*Task statement*. The entries must be set down again word for word; no pictures belong in the copy.

*Dataset entries*.
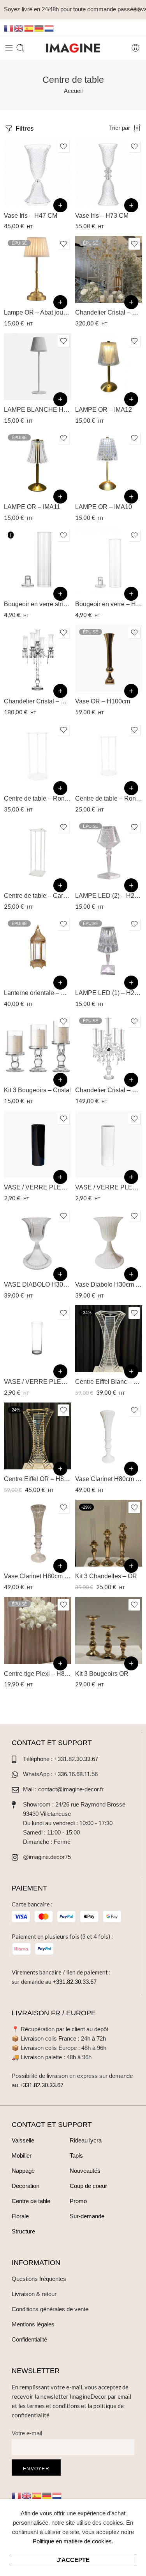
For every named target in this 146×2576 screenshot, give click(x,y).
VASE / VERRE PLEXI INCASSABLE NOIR (37, 1187)
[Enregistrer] (63, 146)
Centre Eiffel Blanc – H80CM (108, 1381)
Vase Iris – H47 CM (30, 215)
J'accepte (73, 2560)
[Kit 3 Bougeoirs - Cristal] (37, 1047)
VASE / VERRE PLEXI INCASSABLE (37, 1381)
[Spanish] (29, 27)
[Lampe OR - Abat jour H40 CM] (37, 269)
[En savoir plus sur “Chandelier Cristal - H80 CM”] (131, 1080)
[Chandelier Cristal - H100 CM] (37, 658)
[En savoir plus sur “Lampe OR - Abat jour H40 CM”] (60, 302)
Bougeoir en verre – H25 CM (108, 604)
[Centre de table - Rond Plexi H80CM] (37, 755)
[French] (9, 27)
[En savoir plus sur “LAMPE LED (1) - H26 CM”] (131, 983)
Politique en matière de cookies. (73, 2541)
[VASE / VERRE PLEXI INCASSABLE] (37, 1339)
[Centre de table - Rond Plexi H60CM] (108, 755)
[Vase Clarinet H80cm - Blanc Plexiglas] (108, 1436)
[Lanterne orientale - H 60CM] (37, 950)
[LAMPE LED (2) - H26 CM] (108, 853)
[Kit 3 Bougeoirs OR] (108, 1630)
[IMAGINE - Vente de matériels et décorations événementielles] (73, 48)
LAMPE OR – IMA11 (32, 507)
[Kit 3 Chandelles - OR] (108, 1533)
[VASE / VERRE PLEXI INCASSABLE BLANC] (108, 1144)
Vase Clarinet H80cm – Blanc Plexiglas (108, 1479)
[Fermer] (137, 10)
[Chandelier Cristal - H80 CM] (108, 1047)
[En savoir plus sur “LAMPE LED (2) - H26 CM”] (131, 885)
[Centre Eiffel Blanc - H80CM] (108, 1339)
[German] (39, 27)
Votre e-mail (27, 2433)
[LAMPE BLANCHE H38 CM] (37, 366)
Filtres (24, 128)
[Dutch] (49, 27)
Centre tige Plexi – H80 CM (37, 1673)
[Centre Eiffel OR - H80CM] (37, 1436)
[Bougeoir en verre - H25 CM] (108, 561)
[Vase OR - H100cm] (108, 658)
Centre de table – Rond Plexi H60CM (108, 798)
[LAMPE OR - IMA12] (108, 366)
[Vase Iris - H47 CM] (37, 172)
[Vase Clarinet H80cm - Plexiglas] (37, 1533)
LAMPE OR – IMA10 (103, 507)
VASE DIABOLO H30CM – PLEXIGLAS (37, 1284)
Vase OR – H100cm (102, 701)
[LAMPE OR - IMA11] (37, 464)
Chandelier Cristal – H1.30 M (108, 312)
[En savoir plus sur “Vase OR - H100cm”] (131, 691)
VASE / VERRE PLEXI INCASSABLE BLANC (108, 1187)
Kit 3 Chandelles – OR (106, 1576)
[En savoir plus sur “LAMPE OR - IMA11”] (60, 497)
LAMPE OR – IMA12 (103, 409)
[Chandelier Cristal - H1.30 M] (108, 269)
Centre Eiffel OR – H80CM (37, 1479)
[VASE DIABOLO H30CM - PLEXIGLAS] (37, 1241)
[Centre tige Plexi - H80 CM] (37, 1630)
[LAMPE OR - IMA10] (108, 464)
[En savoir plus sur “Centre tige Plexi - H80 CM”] (60, 1663)
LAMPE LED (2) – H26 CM (108, 895)
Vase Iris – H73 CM (101, 215)
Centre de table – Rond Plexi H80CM (37, 798)
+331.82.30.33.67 (75, 1981)
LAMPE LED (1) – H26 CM (108, 993)
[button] (60, 205)
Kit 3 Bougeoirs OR (101, 1673)
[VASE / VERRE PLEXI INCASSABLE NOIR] (37, 1144)
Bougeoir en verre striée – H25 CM (37, 604)
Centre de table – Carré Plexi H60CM (37, 895)
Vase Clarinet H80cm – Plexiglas (37, 1576)
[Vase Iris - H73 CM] (108, 172)
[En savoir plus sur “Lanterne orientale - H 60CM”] (60, 983)
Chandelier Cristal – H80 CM (108, 1090)
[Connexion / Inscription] (135, 47)
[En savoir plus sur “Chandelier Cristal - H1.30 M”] (131, 302)
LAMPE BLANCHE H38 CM (37, 409)
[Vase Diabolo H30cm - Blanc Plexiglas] (108, 1241)
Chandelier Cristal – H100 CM (37, 701)
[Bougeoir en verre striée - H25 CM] (37, 561)
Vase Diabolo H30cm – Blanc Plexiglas (108, 1284)
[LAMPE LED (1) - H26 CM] (108, 950)
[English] (19, 27)
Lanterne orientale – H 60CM (37, 993)
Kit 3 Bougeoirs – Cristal (37, 1090)
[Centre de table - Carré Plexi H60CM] (37, 853)
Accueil (73, 90)
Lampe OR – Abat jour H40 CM (37, 312)
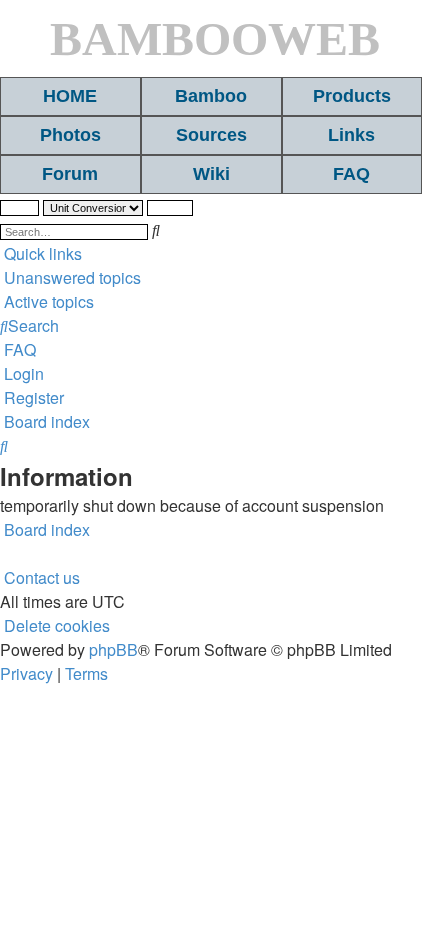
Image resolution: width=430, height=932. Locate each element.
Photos (70, 135)
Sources (211, 135)
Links (351, 135)
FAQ (351, 174)
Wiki (211, 174)
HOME (70, 96)
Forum (70, 174)
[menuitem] (70, 277)
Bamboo (211, 96)
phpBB (113, 649)
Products (352, 96)
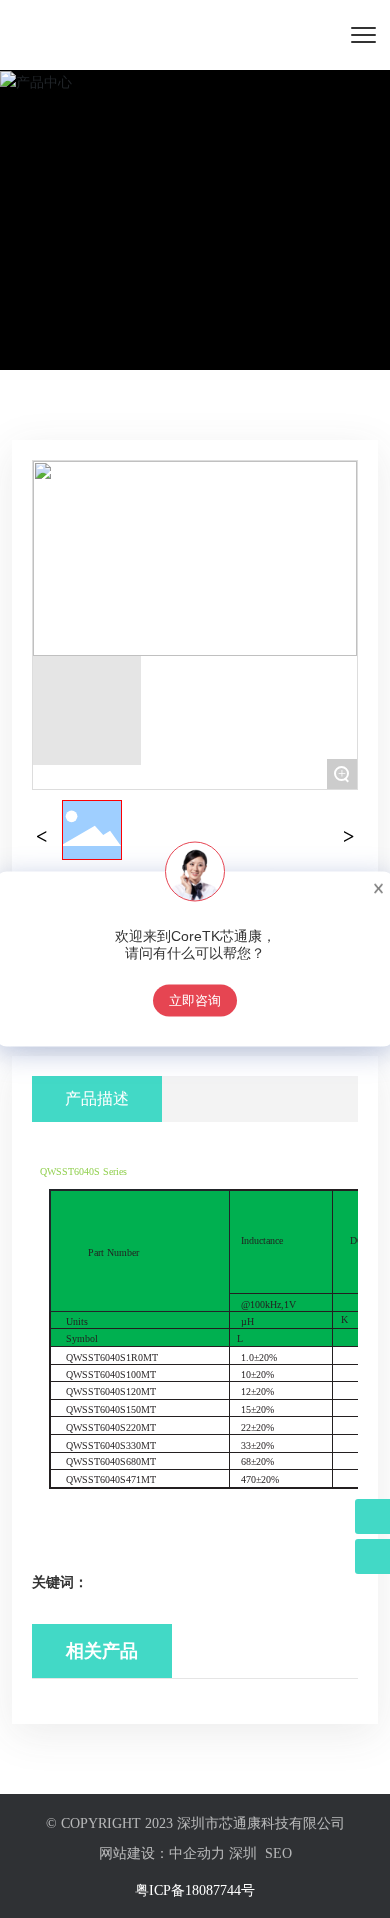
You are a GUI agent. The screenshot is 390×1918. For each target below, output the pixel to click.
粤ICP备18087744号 (195, 1890)
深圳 (243, 1853)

*Task response*.
For every named target in this 146×2576 screenshot, give click(x,y).
VASE / VERRE PLEXI INCASSABLE NOIR (37, 1187)
[Enregistrer] (63, 146)
Centre Eiffel Blanc – H80CM (108, 1381)
Vase Iris – H47 CM (30, 215)
J'accepte (73, 2560)
[Kit 3 Bougeoirs - Cristal] (37, 1047)
VASE / VERRE PLEXI INCASSABLE (37, 1381)
[Spanish] (29, 27)
[Lampe OR - Abat jour H40 CM] (37, 269)
[En savoir plus sur “Chandelier Cristal - H80 CM”] (131, 1080)
[Chandelier Cristal - H100 CM] (37, 658)
[En savoir plus sur “Lampe OR - Abat jour H40 CM”] (60, 302)
Bougeoir en verre – H25 CM (108, 604)
[Centre de table - Rond Plexi H80CM] (37, 755)
[French] (9, 27)
[En savoir plus sur “LAMPE LED (1) - H26 CM”] (131, 983)
Politique en matière de cookies. (73, 2541)
[VASE / VERRE PLEXI INCASSABLE] (37, 1339)
[Centre de table - Rond Plexi H60CM] (108, 755)
[Vase Clarinet H80cm - Blanc Plexiglas] (108, 1436)
[Lanterne orientale - H 60CM] (37, 950)
[LAMPE LED (2) - H26 CM] (108, 853)
[Kit 3 Bougeoirs OR] (108, 1630)
[IMAGINE - Vente de matériels et décorations événementielles] (73, 48)
LAMPE OR – IMA11 (32, 507)
[Kit 3 Chandelles - OR] (108, 1533)
[VASE / VERRE PLEXI INCASSABLE BLANC] (108, 1144)
Vase Clarinet H80cm – Blanc Plexiglas (108, 1479)
[Fermer] (137, 10)
[Chandelier Cristal - H80 CM] (108, 1047)
[En savoir plus sur “LAMPE LED (2) - H26 CM”] (131, 885)
[Centre Eiffel Blanc - H80CM] (108, 1339)
[German] (39, 27)
Votre e-mail (27, 2433)
[LAMPE BLANCHE H38 CM] (37, 366)
Filtres (24, 128)
[Dutch] (49, 27)
Centre tige Plexi – H80 CM (37, 1673)
[Centre Eiffel OR - H80CM] (37, 1436)
[Bougeoir en verre - H25 CM] (108, 561)
[Vase OR - H100cm] (108, 658)
Centre de table – Rond Plexi H60CM (108, 798)
[LAMPE OR - IMA12] (108, 366)
[Vase Iris - H47 CM] (37, 172)
[Vase Clarinet H80cm - Plexiglas] (37, 1533)
LAMPE OR – IMA10 (103, 507)
VASE DIABOLO H30CM – PLEXIGLAS (37, 1284)
Vase OR – H100cm (102, 701)
[LAMPE OR - IMA11] (37, 464)
Chandelier Cristal – H1.30 M (108, 312)
[En savoir plus sur “Vase OR - H100cm”] (131, 691)
VASE / VERRE PLEXI INCASSABLE BLANC (108, 1187)
Kit 3 Chandelles – OR (106, 1576)
[En savoir plus sur “LAMPE OR - IMA11”] (60, 497)
LAMPE OR – IMA12 (103, 409)
[Chandelier Cristal - H1.30 M] (108, 269)
Centre Eiffel OR – H80CM (37, 1479)
[VASE DIABOLO H30CM - PLEXIGLAS] (37, 1241)
[Centre tige Plexi - H80 CM] (37, 1630)
[LAMPE OR - IMA10] (108, 464)
[En savoir plus sur “Centre tige Plexi - H80 CM”] (60, 1663)
LAMPE LED (2) – H26 CM (108, 895)
Vase Iris – H73 CM (101, 215)
Centre de table – Rond Plexi H80CM (37, 798)
+331.82.30.33.67 (75, 1981)
LAMPE LED (1) – H26 CM (108, 993)
[button] (60, 205)
Kit 3 Bougeoirs OR (101, 1673)
[VASE / VERRE PLEXI INCASSABLE NOIR] (37, 1144)
Bougeoir en verre striée – H25 CM (37, 604)
Centre de table – Carré Plexi H60CM (37, 895)
Vase Clarinet H80cm – Plexiglas (37, 1576)
[Vase Iris - H73 CM] (108, 172)
[En savoir plus sur “Lanterne orientale - H 60CM”] (60, 983)
Chandelier Cristal – H80 CM (108, 1090)
[Connexion / Inscription] (135, 47)
[En savoir plus sur “Chandelier Cristal - H1.30 M”] (131, 302)
LAMPE BLANCHE H38 CM (37, 409)
[Vase Diabolo H30cm - Blanc Plexiglas] (108, 1241)
Chandelier Cristal – H100 CM (37, 701)
[Bougeoir en verre striée - H25 CM] (37, 561)
Vase Diabolo H30cm – Blanc Plexiglas (108, 1284)
[LAMPE LED (1) - H26 CM] (108, 950)
[English] (19, 27)
Lanterne orientale – H 60CM (37, 993)
Kit 3 Bougeoirs – Cristal (37, 1090)
[Centre de table - Carré Plexi H60CM] (37, 853)
Accueil (73, 90)
Lampe OR – Abat jour H40 CM (37, 312)
Image resolution: width=430, height=932. Locate each element.
Photos (70, 135)
Sources (211, 135)
Links (351, 135)
FAQ (351, 174)
Wiki (211, 174)
HOME (70, 96)
Forum (70, 174)
[menuitem] (70, 277)
Bamboo (211, 96)
phpBB (113, 649)
Products (352, 96)
You are a GUI agent. The screenshot is 390×1918. For each target below, output the pixel to click.
粤ICP备18087744号 (195, 1890)
深圳 (243, 1853)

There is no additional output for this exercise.